▸ **Work instruction**:
Return the following from the records below: each line, word for word, starting with the line that contains "Given: Click the Give feedback link" and going on through the line that contains "The height and width of the screenshot is (701, 1461).", with nothing outside that range.
*** Information supplied
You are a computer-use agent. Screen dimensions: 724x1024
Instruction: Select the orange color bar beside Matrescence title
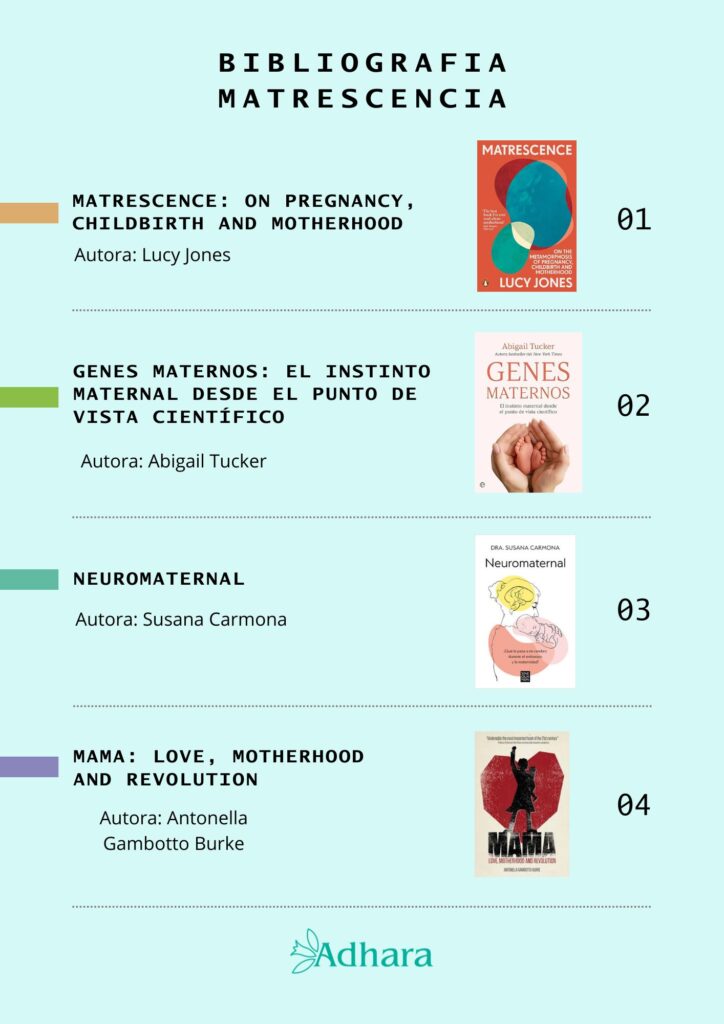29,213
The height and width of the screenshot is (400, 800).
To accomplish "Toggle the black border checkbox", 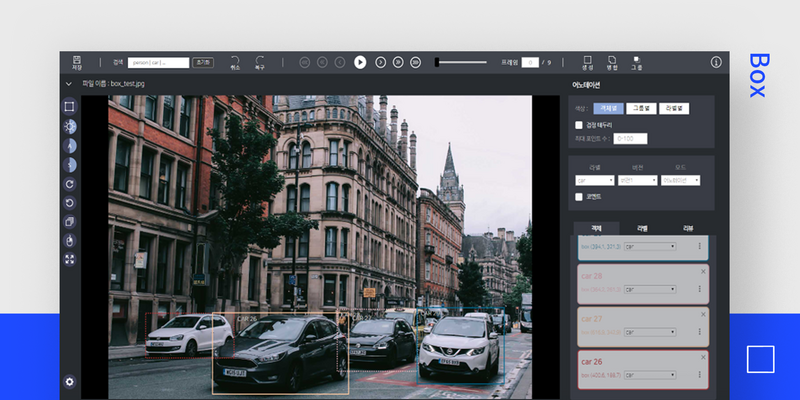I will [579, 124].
******
*** Information supplied
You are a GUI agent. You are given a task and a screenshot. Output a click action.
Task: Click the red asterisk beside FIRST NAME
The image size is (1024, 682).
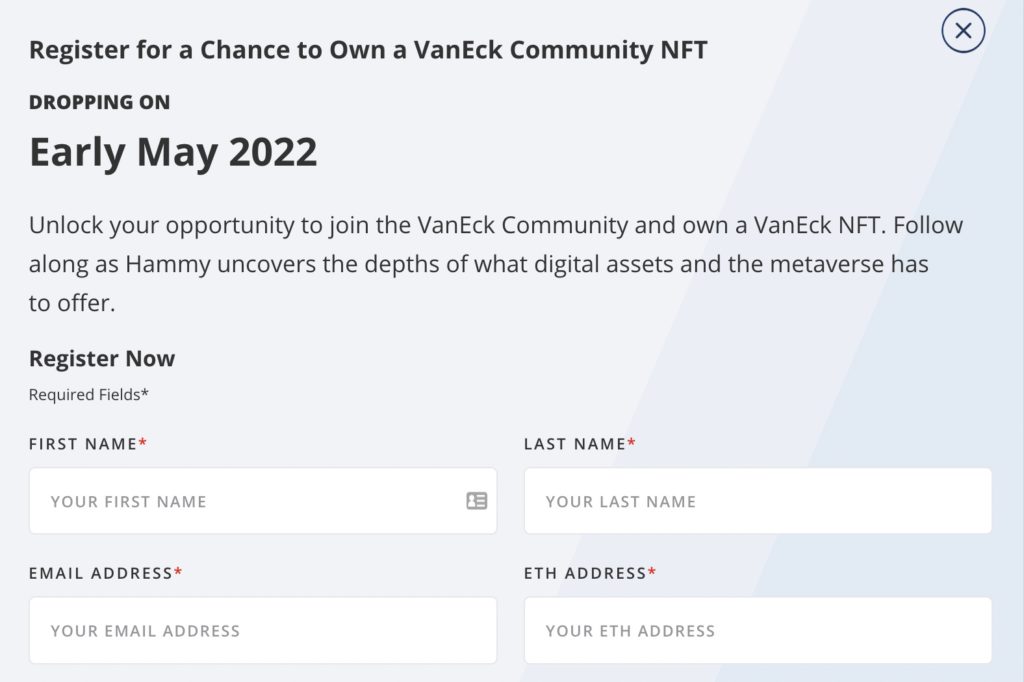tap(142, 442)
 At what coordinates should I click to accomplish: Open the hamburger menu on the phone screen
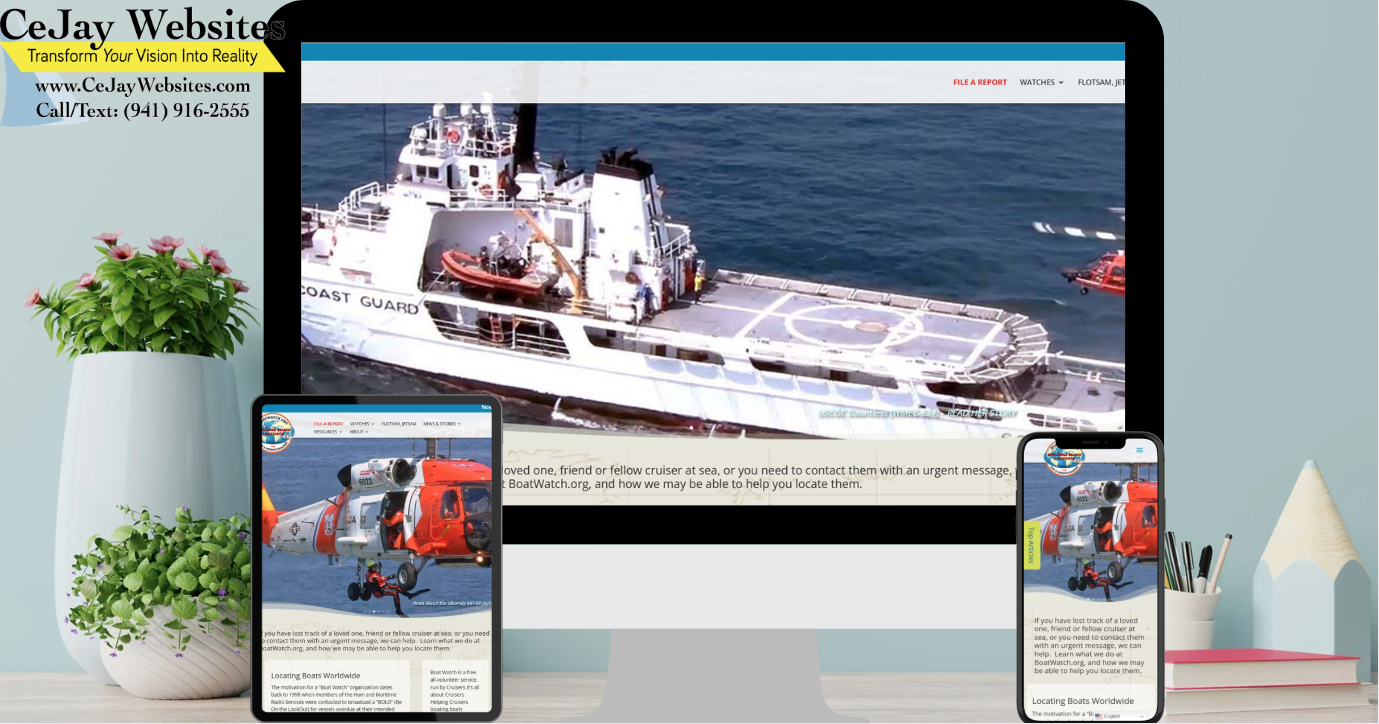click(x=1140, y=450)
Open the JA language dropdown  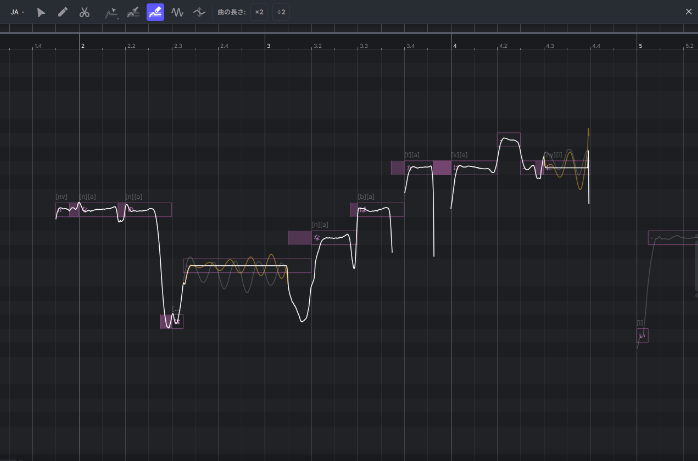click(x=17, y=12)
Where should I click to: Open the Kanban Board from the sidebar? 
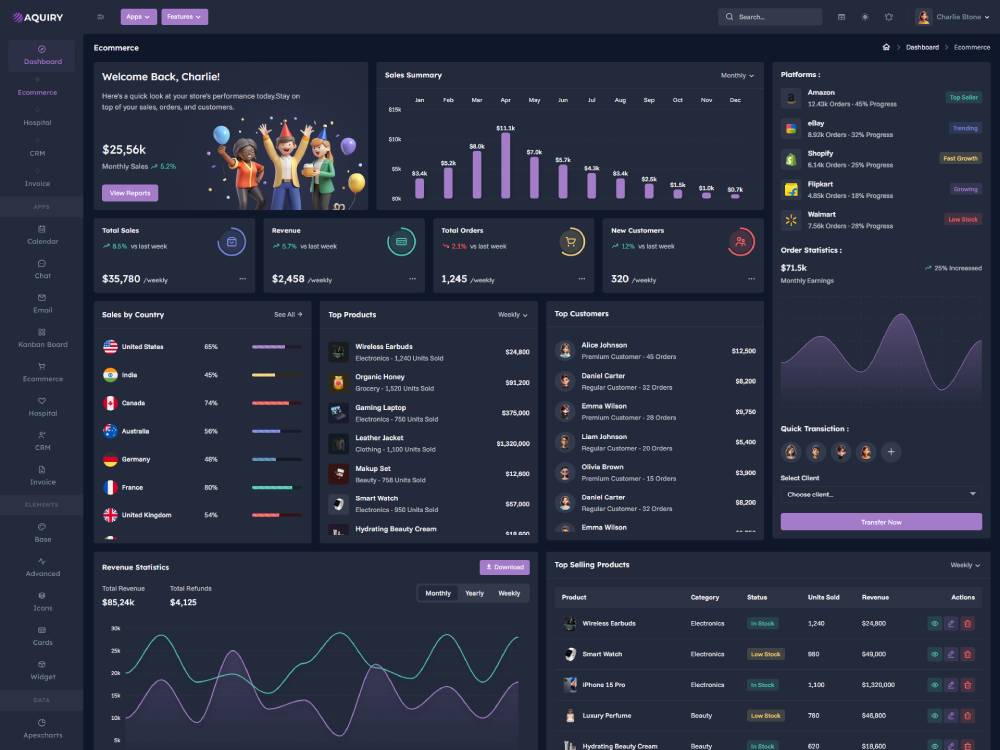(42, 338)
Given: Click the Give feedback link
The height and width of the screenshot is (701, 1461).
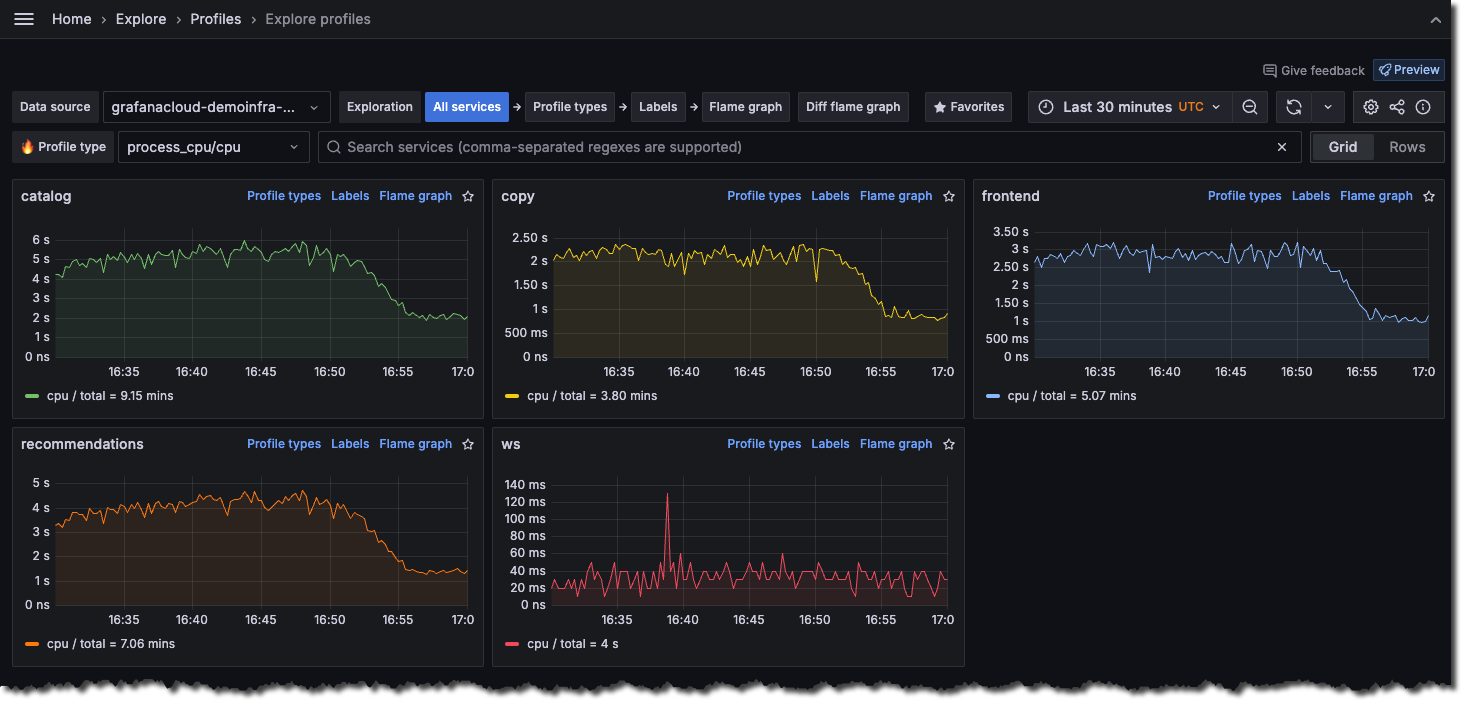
******
*** Information supplied
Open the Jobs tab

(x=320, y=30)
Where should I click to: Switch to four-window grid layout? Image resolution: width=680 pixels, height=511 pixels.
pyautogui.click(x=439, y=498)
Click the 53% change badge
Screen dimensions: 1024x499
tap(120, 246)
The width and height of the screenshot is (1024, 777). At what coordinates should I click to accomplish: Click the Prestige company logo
******
▸ **Exercise output**:
Given: Click the Give feedback link
The height and width of the screenshot is (701, 1461).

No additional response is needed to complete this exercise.